Where to begin? Privilege. You just don’t realise how privileged you have been in your own life until you see something experienced so differently, something that you took for granted when it was handed so easily to you. In this case it’s education and school.
When I think of Bright Sparks I don’t only think about education. I think of school, which in my view differs greatly. Education is the certificate you receive for attending and putting in the time to learn, but school is like a second home. School is that place we go to everyday, see the same faces, feel safe and part of something – a place that helps us become who we are.
Visiting the family homes of these children I saw the mounds of rubbish beside the polluted, flowing river, which several children crossed daily to get to school quicker. I felt the constant dust in my sandals and the fragility of their tin roofs. Yet, I also saw the pride in their eyes of where they slept, the clean floors inside, the odd goat outside, their family-shared beds and small siblings. And their smiles.

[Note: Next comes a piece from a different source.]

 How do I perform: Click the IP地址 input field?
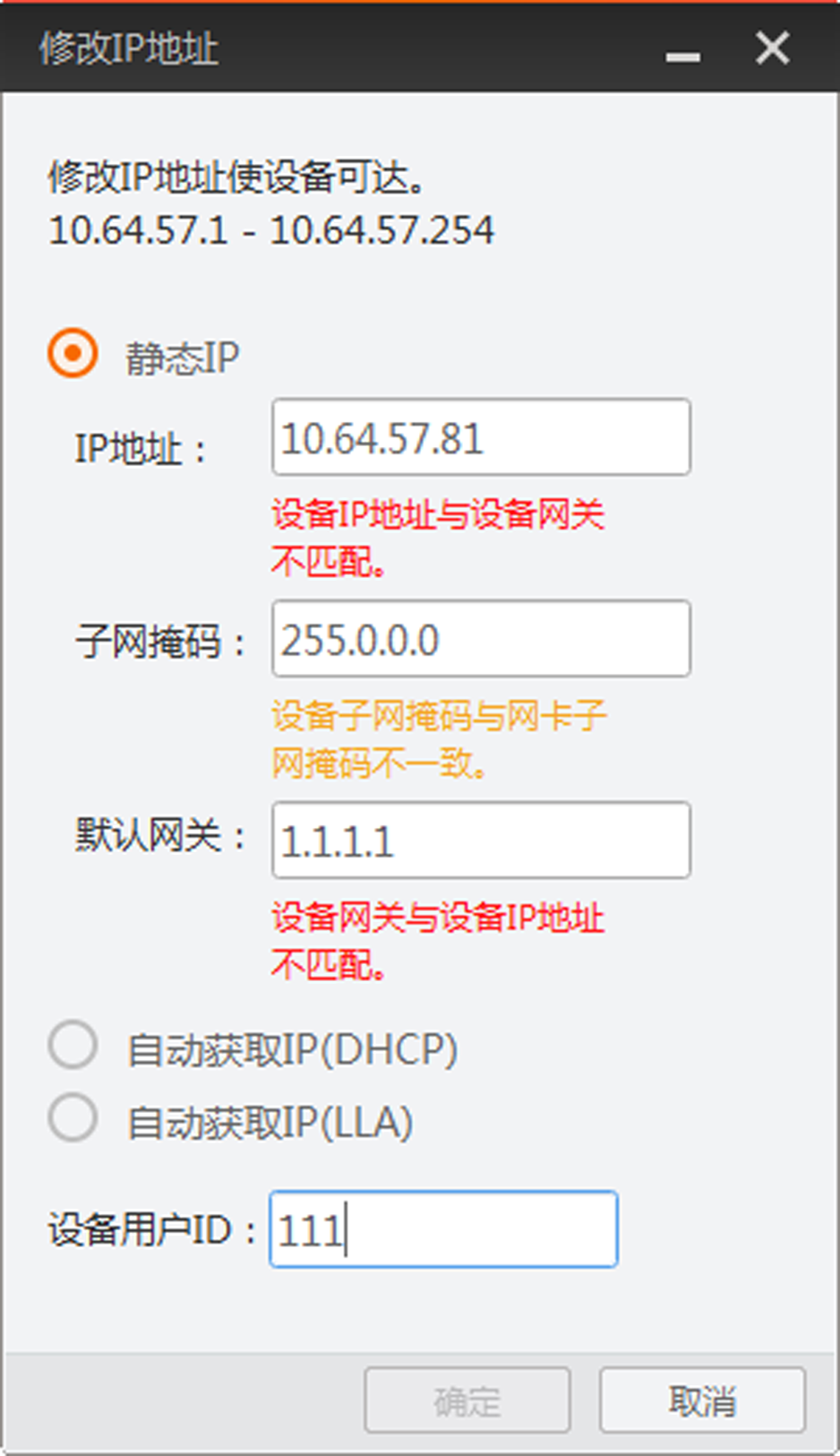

Then in the mornings I saw them clambering out of a tuk-tuk laughing and gossiping or walking up to the gates of what they can call their second home: Bright Sparks. A clean, welcoming, safe space with teachers who are the kindest women on the planet. The pride each student and teacher takes in being part of Bright Sparks radiates in each class, each hand raised, smile of encouragement and even those necessary stern sideways glances.
Bright Sparks has five classrooms, one for each class with many bubbly, enthusiastic students inside. There are very few desks, so mostly they sit on the floor and read from their textbooks. Every now and then there is a power-cut and they have to open the doors to allow light in so they can see. There is no complaint or sulky face, it is a regular occurrence and they simply slide the door open and continue to work through squinting eyes.

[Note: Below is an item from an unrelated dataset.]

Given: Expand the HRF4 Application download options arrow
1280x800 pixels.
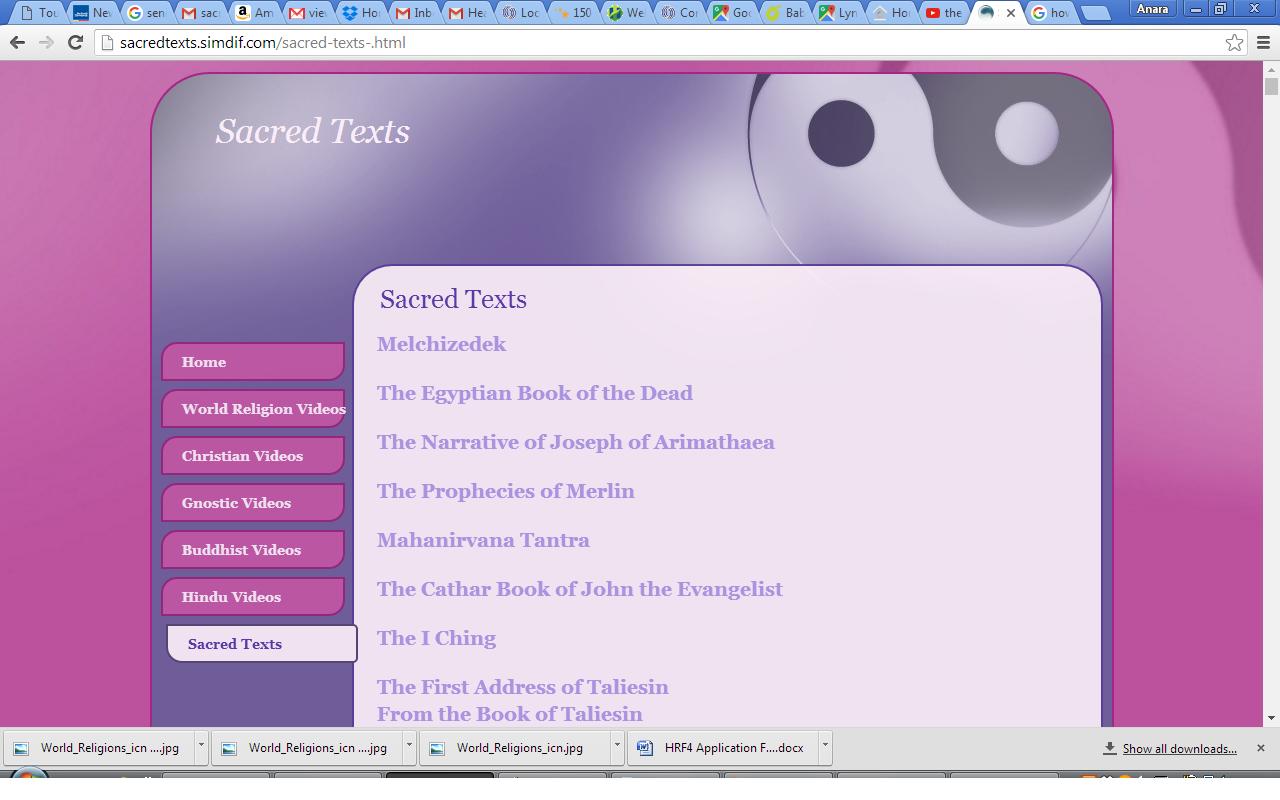Looking at the screenshot, I should click(x=824, y=747).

Wearing their blue uniform they take their shoes off as they start classes and sit on the rugs they lay out for themselves. You hear the occasional “side” as a student tries to pass you carrying a chair for the teacher. Every child is completely and utterly respectful to each teacher. They listen to instructions and always, always smile. They are happy at Bright Sparks; they are developing into strong, confident individuals and they are free to be children.
In this way we don’t actually experience school differently, us privileged lot in the UK and these bouncing, eager children from Jagatpura colony. School serves as the second home we all take for granted allowing us to develop through learning, listening and contributing. The difference, I believe, is that although every child equally deserves the right to education and school, we are not all equal in our ability to access it.

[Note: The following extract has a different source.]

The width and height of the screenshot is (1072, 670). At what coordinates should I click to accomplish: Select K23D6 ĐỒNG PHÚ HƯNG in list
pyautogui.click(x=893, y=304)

And this is why Bright Sparks brings so much light, joy and happiness because it acts as the bridge for these kids who are so limited by circumstance. It offers fulfilment, satisfaction and security – foundational elements of every child’s development and progression.
When I think of my time at Bright Sparks I remember the smiles and cheeky grins of every child, the “morning ma’am” and enthusiastic hand waves. I remember the amazing teachers, calm and brilliant and I remember the backbone of it all running around with pieces of her heart scattered in every room, Rita ma’am. A truly magical place in the world and one that deserves so much more.